Croatia, like all other wine-producing countries, has designated wine regions. However unlike many countries, Croatia's staggering geographical diversity means that each of her four main wine regions can, and do, produce an incredible array of wines. Let's break down the regions:
Slavonia & Danube: This far-eastern part of Croatia is also it's least explored. While tourists focus on the coast, Slavonia continues to quietly build a reputation as a wine-making powerhouse. Look for Grasevina, the crisp white the region is most famous for. Producers are also starting to explore reds and red-blends, with grapes like Blaufrankisch and Cabernet Franc that will be familiar to fans of Continental European wines.
Croatian Uplands: Much like Slavonia, this region often plays second-fiddle to Dalmatia and Istria. Luckily that means there are a number of quality producers that have managed to fly under the radar while building a great wine tradition. Look for wines from Međimurje and Plesevica, and pay special attention to the sparkling wines from Plesevica. These regions tend to grow more familiar varietals like merlot, chardonnay, and cabernet sauvignon.
Istria: Croatia's most famous peninsula is an exciting mix of hills and beaches with an Italian tinge. In fact, Istria belonged to Italy until just after World War II. Keep and eye out for the two varietals the region excels at producing - Malvazija (white) and Teran (white). Virtually the entire region is ideal for wine growing.

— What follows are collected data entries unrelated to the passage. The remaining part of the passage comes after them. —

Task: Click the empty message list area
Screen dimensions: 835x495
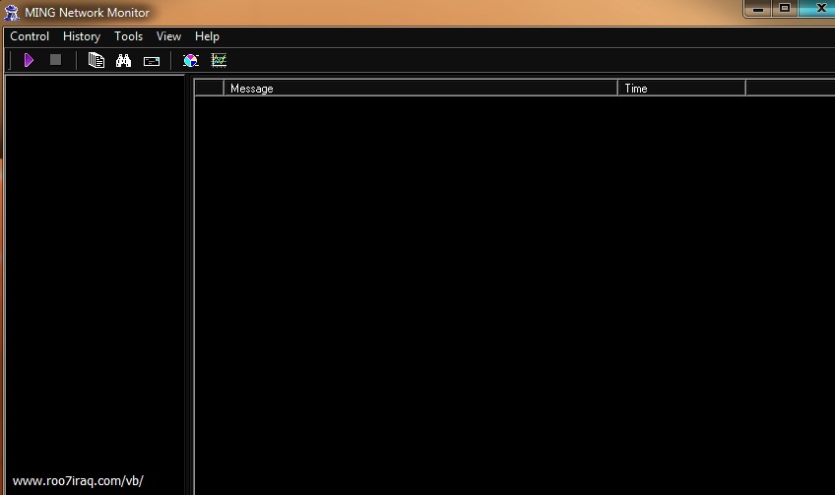Action: pyautogui.click(x=512, y=295)
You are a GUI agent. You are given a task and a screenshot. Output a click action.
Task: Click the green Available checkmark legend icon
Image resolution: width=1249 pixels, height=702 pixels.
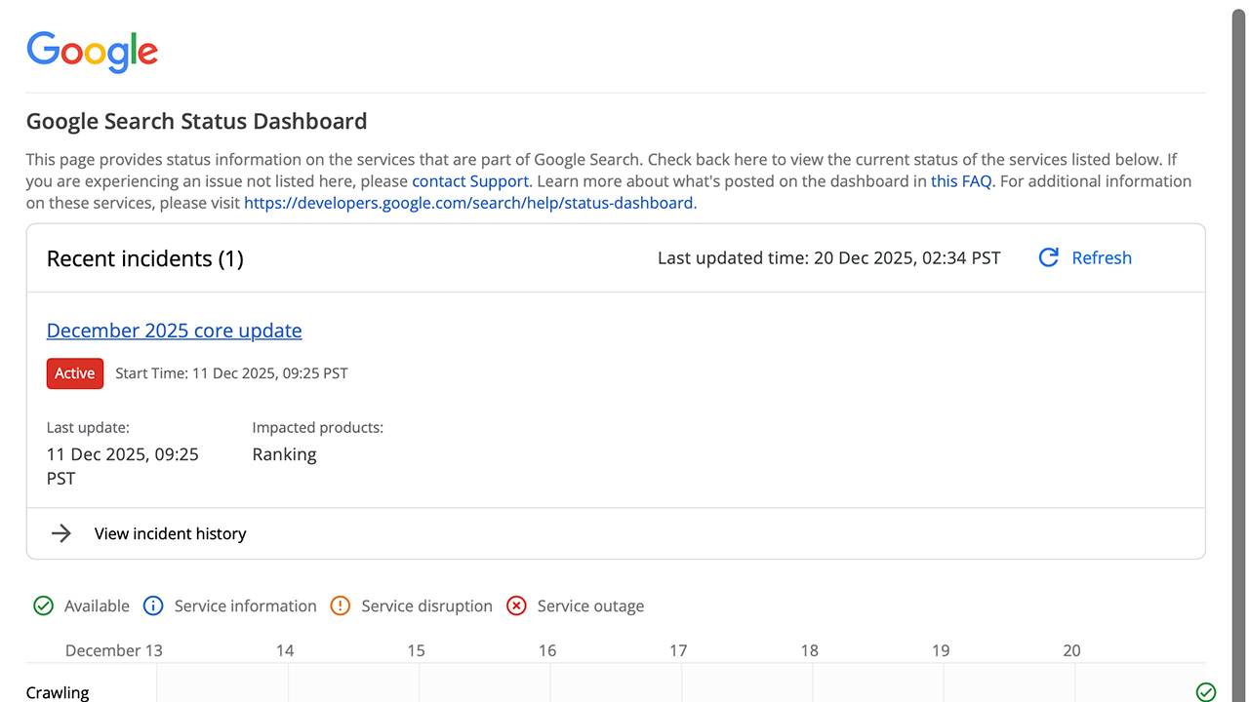pos(43,605)
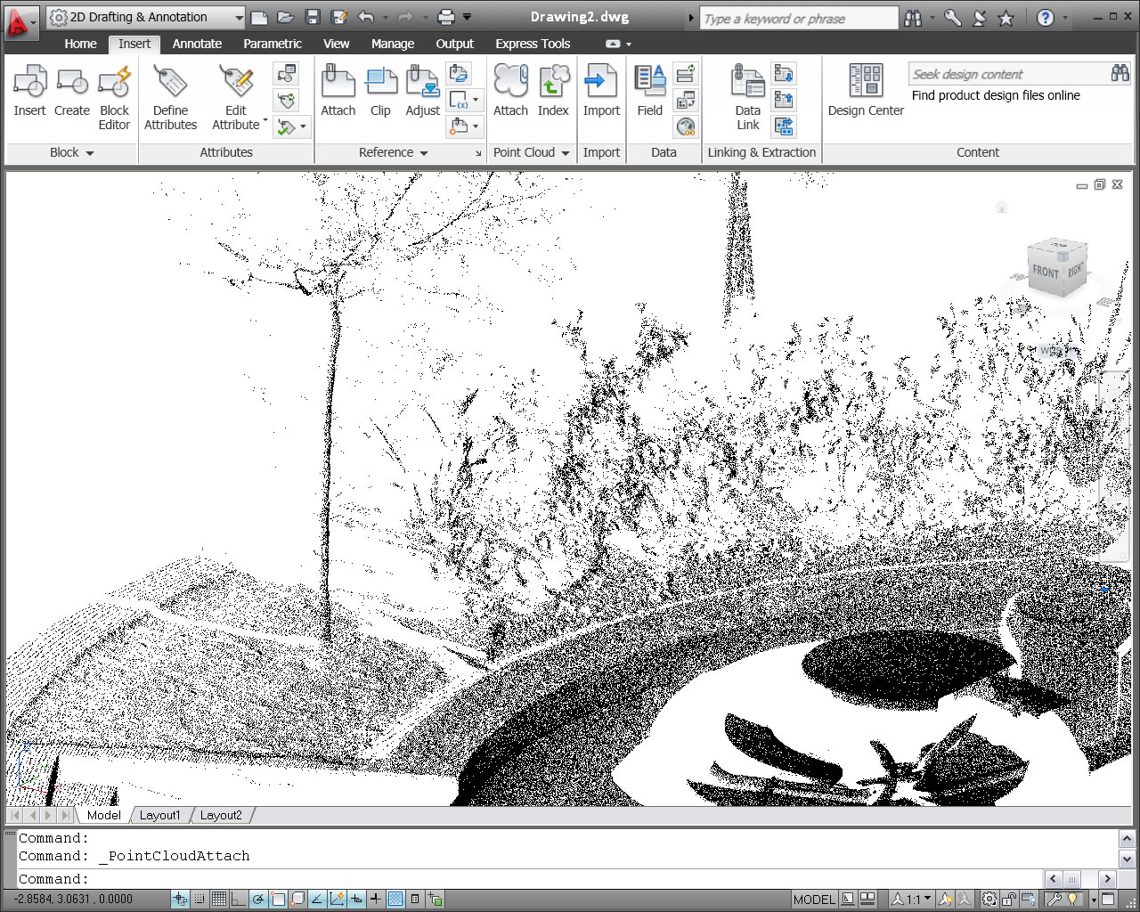Expand the Block panel dropdown
1140x912 pixels.
click(71, 152)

Dalmatia: Croatia's vacation playland also produces some amazing wines. These are big wines, full-bodied and high in alcohol thanks to the intense Adriatic sun and dry conditions. Croatia's first two officially-designated wine-growing regions, Dingac and Posip, can be found just north of Dubrovnik on the Peljesac peninsula. Plavac mali is the most famous grape, and has been scientifically shown to be the predecessor to the zinfandel grape. Also look for Grk from the island of Korcula.
Once you've learned the four main wine regions of Croatia you can begin to drill down into the vingorje, literally translated as "wine hills". There are more than 100 vingorje in the country, with nearly as many quality family wineries. We'll explore some of these vingorje in future blog posts.